_Your objective:_ Transcribe the material verbatim from the line with "Task: Click the 14.94:1 ratio value" to the line with "783x554 pixels. pyautogui.click(x=733, y=45)", both included, and omit the pictures from your answer.
* BEGIN *
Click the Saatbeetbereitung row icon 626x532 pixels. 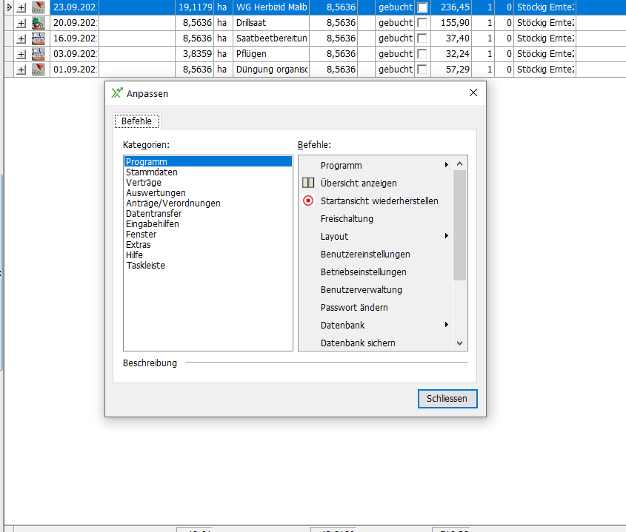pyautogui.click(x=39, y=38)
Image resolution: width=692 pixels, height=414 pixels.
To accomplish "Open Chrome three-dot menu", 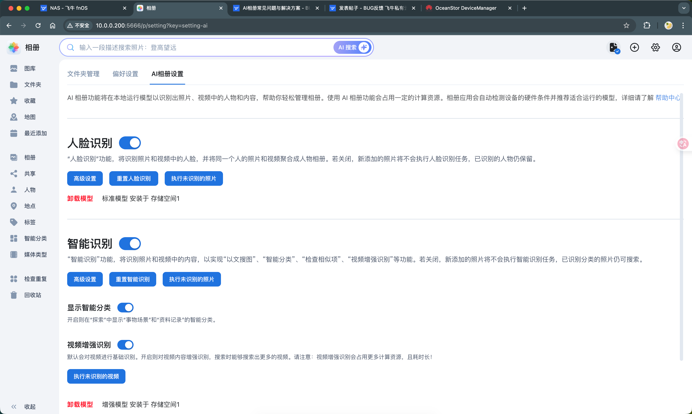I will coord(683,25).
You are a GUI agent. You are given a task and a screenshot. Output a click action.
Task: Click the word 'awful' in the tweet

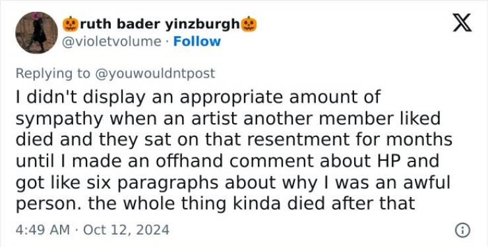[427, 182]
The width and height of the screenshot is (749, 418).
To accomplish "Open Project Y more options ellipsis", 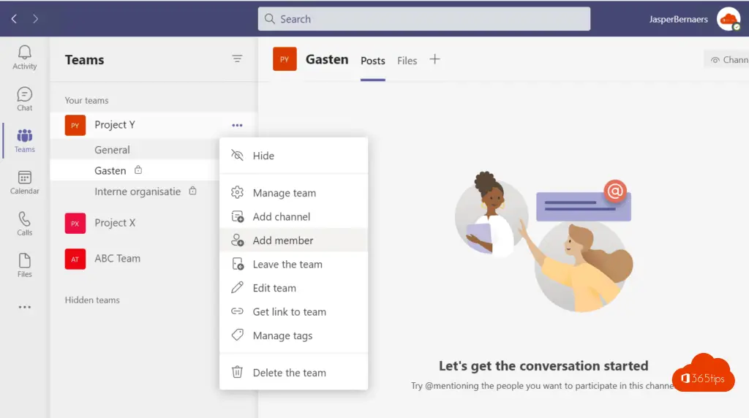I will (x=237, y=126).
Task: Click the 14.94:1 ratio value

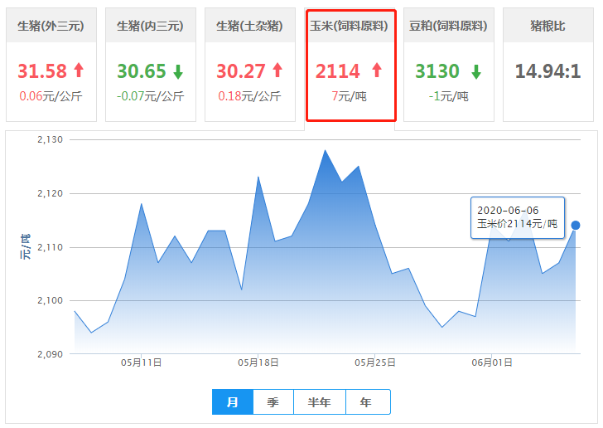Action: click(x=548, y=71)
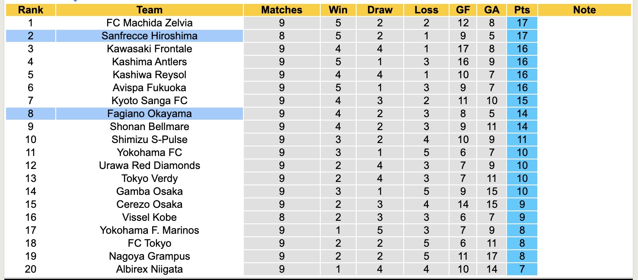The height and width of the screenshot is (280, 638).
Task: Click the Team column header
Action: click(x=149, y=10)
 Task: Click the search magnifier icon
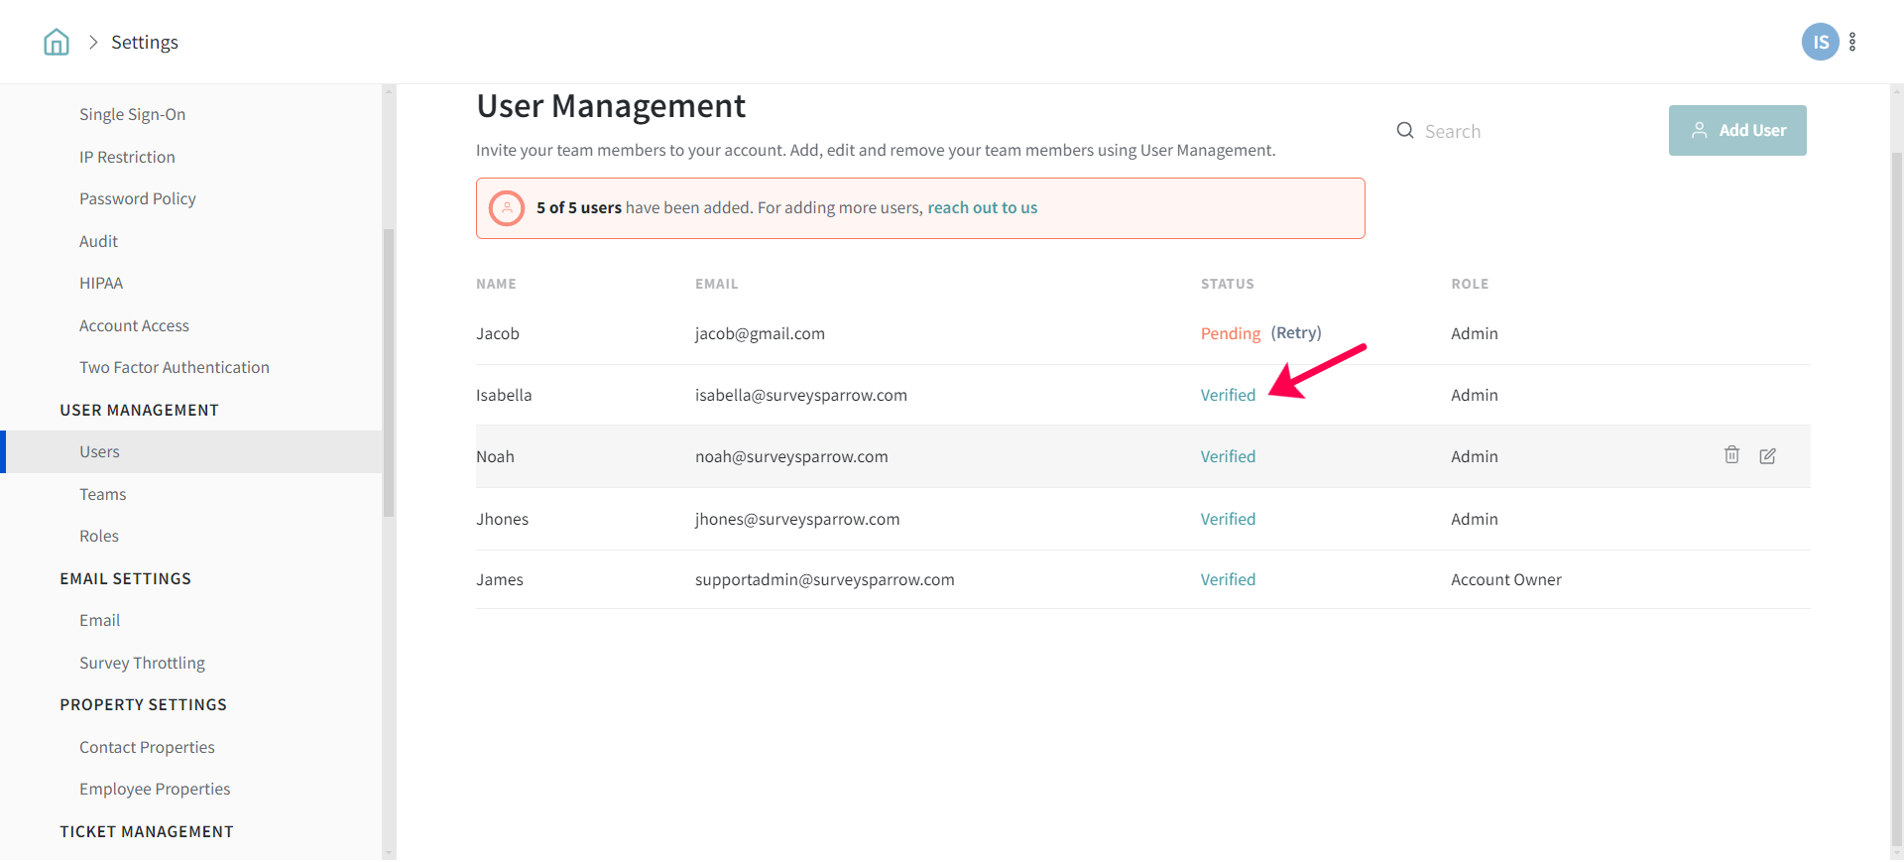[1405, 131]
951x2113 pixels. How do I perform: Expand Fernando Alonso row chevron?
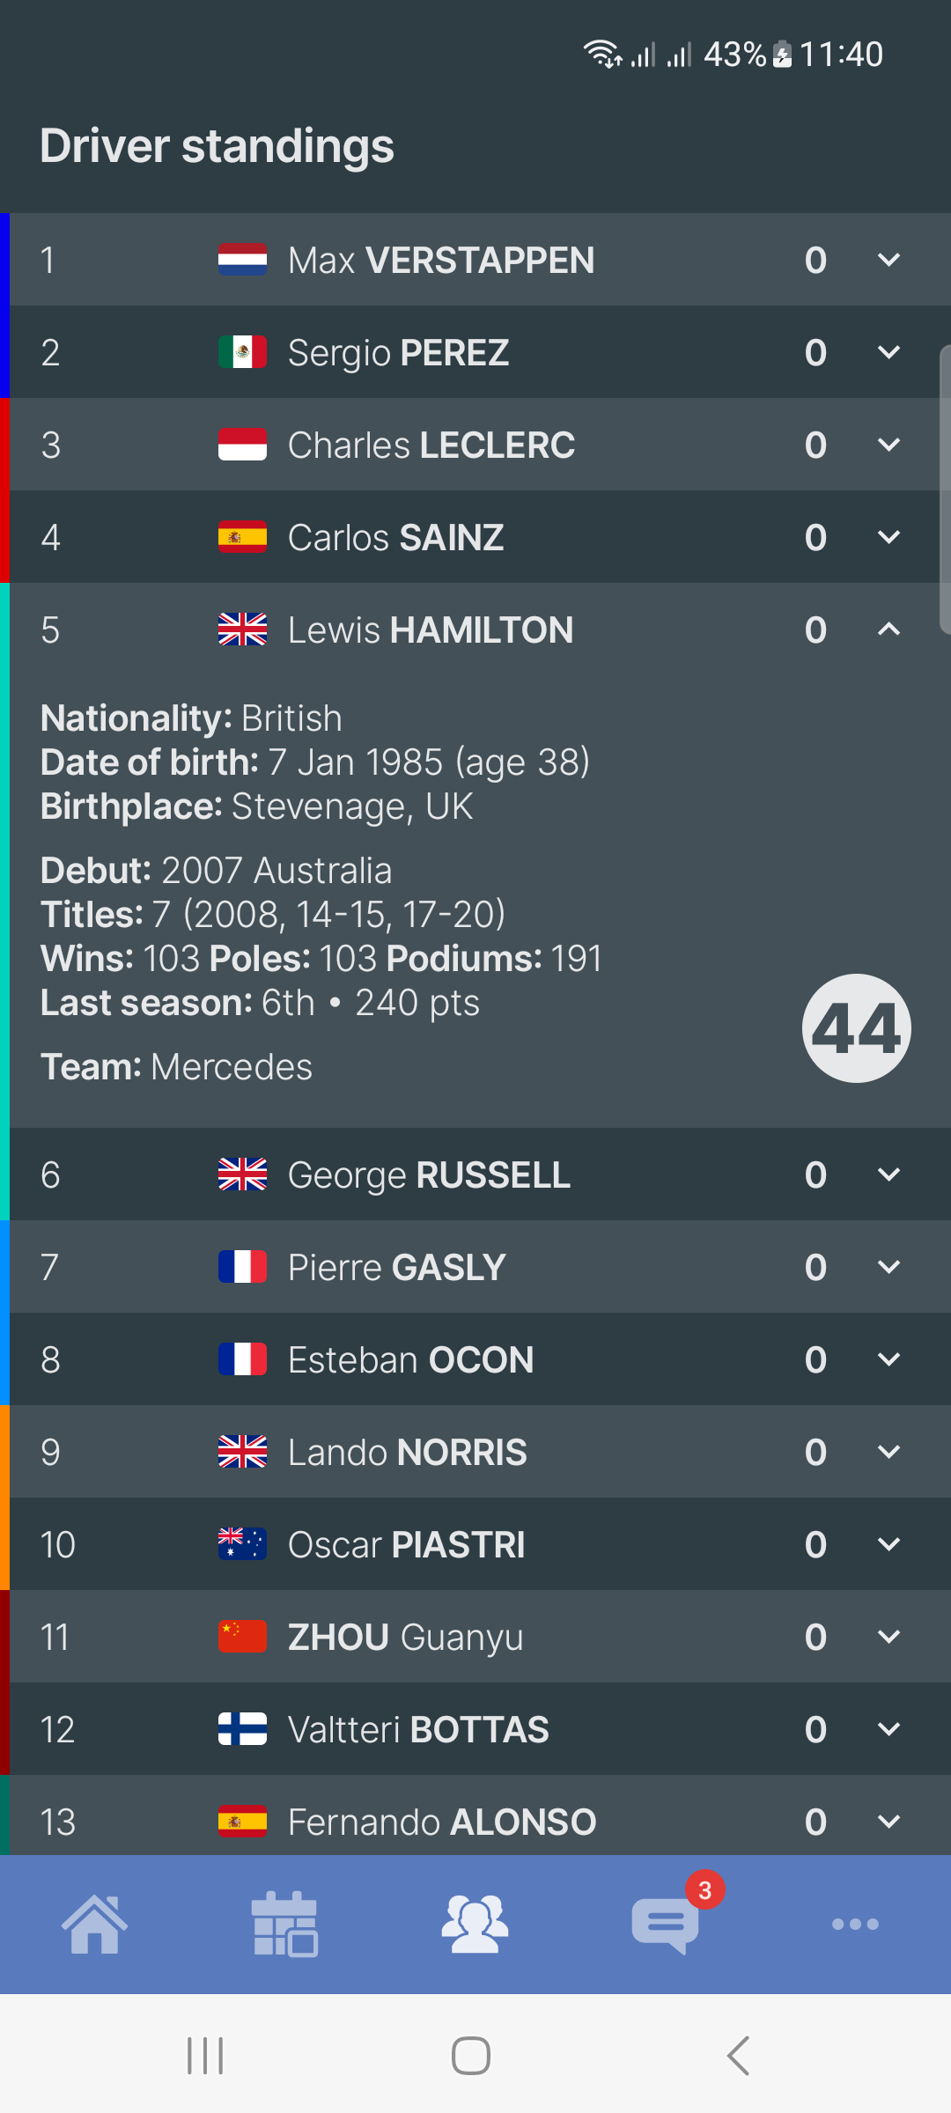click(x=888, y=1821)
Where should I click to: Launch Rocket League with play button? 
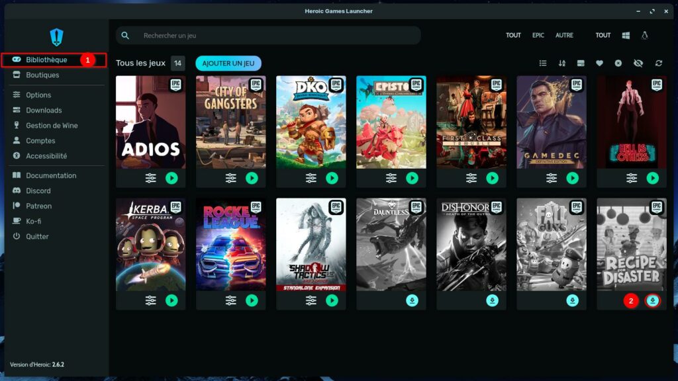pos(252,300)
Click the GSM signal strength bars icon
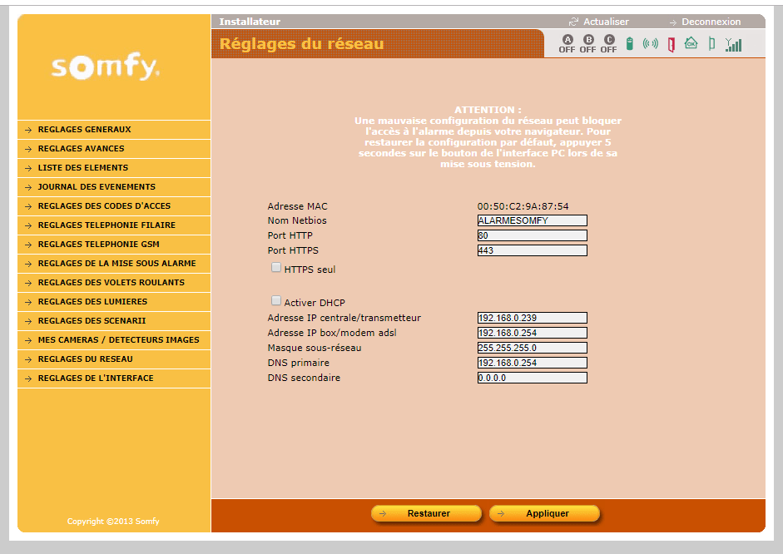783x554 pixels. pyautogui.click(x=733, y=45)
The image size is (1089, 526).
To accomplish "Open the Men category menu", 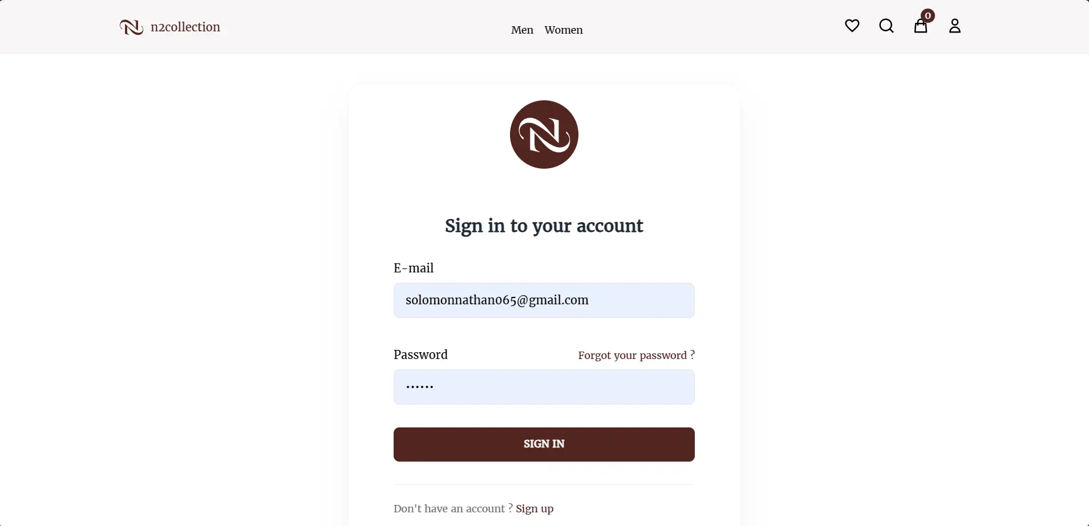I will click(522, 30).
* END *
_Solved problem:_
Task: Click the 14.94:1 ratio value

Action: click(x=548, y=71)
The height and width of the screenshot is (280, 638).
Task: Click the Team column header
Action: click(x=149, y=10)
 Task: Click the search magnifier icon
[1405, 131]
951x2113 pixels. How do I perform: Expand Fernando Alonso row chevron?
click(x=888, y=1821)
Where should I click to: Launch Rocket League with play button? 
pos(252,300)
Click the GSM signal strength bars icon
783x554 pixels. pyautogui.click(x=733, y=45)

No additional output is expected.